# Get All projects in GTR

This script gathers all of the persons endpoint data in the gtr database.
Results are stored in a Postgres database as json entries.

First, import the relevant packages (gtr can be found at https://github.com/nestauk/gtr).

In [10]:
import gtr
import json
import sqlalchemy
import time

from sqlalchemy import Column, Integer, schema, Text  
from sqlalchemy.dialects.postgresql import JSON, JSONB
from sqlalchemy.ext.declarative import declarative_base  
from sqlalchemy.orm import sessionmaker
from sqlalchemy.schema import CreateSchema

In [11]:
with open('config.json') as f:
    conf= json.load(f)
    
user = conf['user']
host = conf['host']
port = conf['port']
passw = conf['passw']
schema = conf['schema']
database = conf['database']

In [12]:
Base = declarative_base()  
class Project(Base):  
    """Define the Project object schema"""
    __tablename__ = 'projects'
    __table_args__ = {"schema": schema}
    id = Column(Text, primary_key=True)
    title = Column(Text)
    doc = Column(JSONB)

In [13]:
def rate_limited(maxPerSecond):
    """Create a rate_limited decorator that limits function calls to x per second"""
    minInterval = 1.0 / float(maxPerSecond)
    def decorate(func):
        lastTimeCalled = [0.0]
        def rateLimitedFunction(*args,**kargs):
            elapsed = time.clock() - lastTimeCalled[0]
            leftToWait = minInterval - elapsed
            if leftToWait>0:
                time.sleep(leftToWait)
            ret = func(*args,**kargs)
            lastTimeCalled[0] = time.clock()
            return ret
        return rateLimitedFunction
    return decorate

In [14]:
@rate_limited(2)
def add_projects_to_db(data):
    """Loops through JSON and appends a new Project object to a list
    based on their key.
    """
    project_list = []
    for project in data:
        id=project["id"]
        title=project["title"]
        doc=dict([(i, project[i]) for i in project.keys() if i not in keys])
        project_list.append(Project(id=id,
                                title=title,
                                doc=doc))

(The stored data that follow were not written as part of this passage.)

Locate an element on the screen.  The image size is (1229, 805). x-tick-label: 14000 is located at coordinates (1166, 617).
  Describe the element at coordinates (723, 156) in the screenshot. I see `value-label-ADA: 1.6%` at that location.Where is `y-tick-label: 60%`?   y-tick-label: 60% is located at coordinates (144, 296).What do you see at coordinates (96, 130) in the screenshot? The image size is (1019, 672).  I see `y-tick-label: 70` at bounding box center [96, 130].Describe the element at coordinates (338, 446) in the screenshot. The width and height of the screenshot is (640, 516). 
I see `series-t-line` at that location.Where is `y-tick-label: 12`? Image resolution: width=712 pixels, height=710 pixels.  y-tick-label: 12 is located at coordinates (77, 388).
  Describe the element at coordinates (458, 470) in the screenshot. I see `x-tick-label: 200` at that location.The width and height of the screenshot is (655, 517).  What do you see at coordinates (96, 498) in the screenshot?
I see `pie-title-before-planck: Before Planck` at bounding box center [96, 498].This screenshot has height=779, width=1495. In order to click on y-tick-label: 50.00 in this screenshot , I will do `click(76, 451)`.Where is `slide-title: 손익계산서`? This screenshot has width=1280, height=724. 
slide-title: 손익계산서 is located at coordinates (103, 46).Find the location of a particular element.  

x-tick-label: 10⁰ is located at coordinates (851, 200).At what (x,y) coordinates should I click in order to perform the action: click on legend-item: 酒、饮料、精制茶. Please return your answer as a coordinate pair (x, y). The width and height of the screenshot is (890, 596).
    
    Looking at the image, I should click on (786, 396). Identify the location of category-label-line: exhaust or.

    [session.add(project) for project in project_list]
    session.commit()

In [15]:
conn_str =  'postgresql://{}:@{}:{}/{}'.format(user,
                                              host,
                                              port,
                                              database)
db = sqlalchemy.create_engine(conn_str)
engine = db.connect()
    
meta = sqlalchemy.MetaData(engine, schema=schema)

In [None]:
s = gtr.Projects()                            # Create a Persons object
results = s.projects("", s=100)               # Get the first page of results using max items per page
total_pages = results.json()["totalPages"]    # Total number of pages to loop through
data = results.json()["project"]              # Save the returned JSON to data
add_projects_to_db(data)                      # Add the returned data to the DB

In [None]:
#page = 2
while page <= total_pages:
    results = s.projects("", s=100, p=page)
    data = results.json()["project"]
    add_projects_to_db(data) 
    page +=1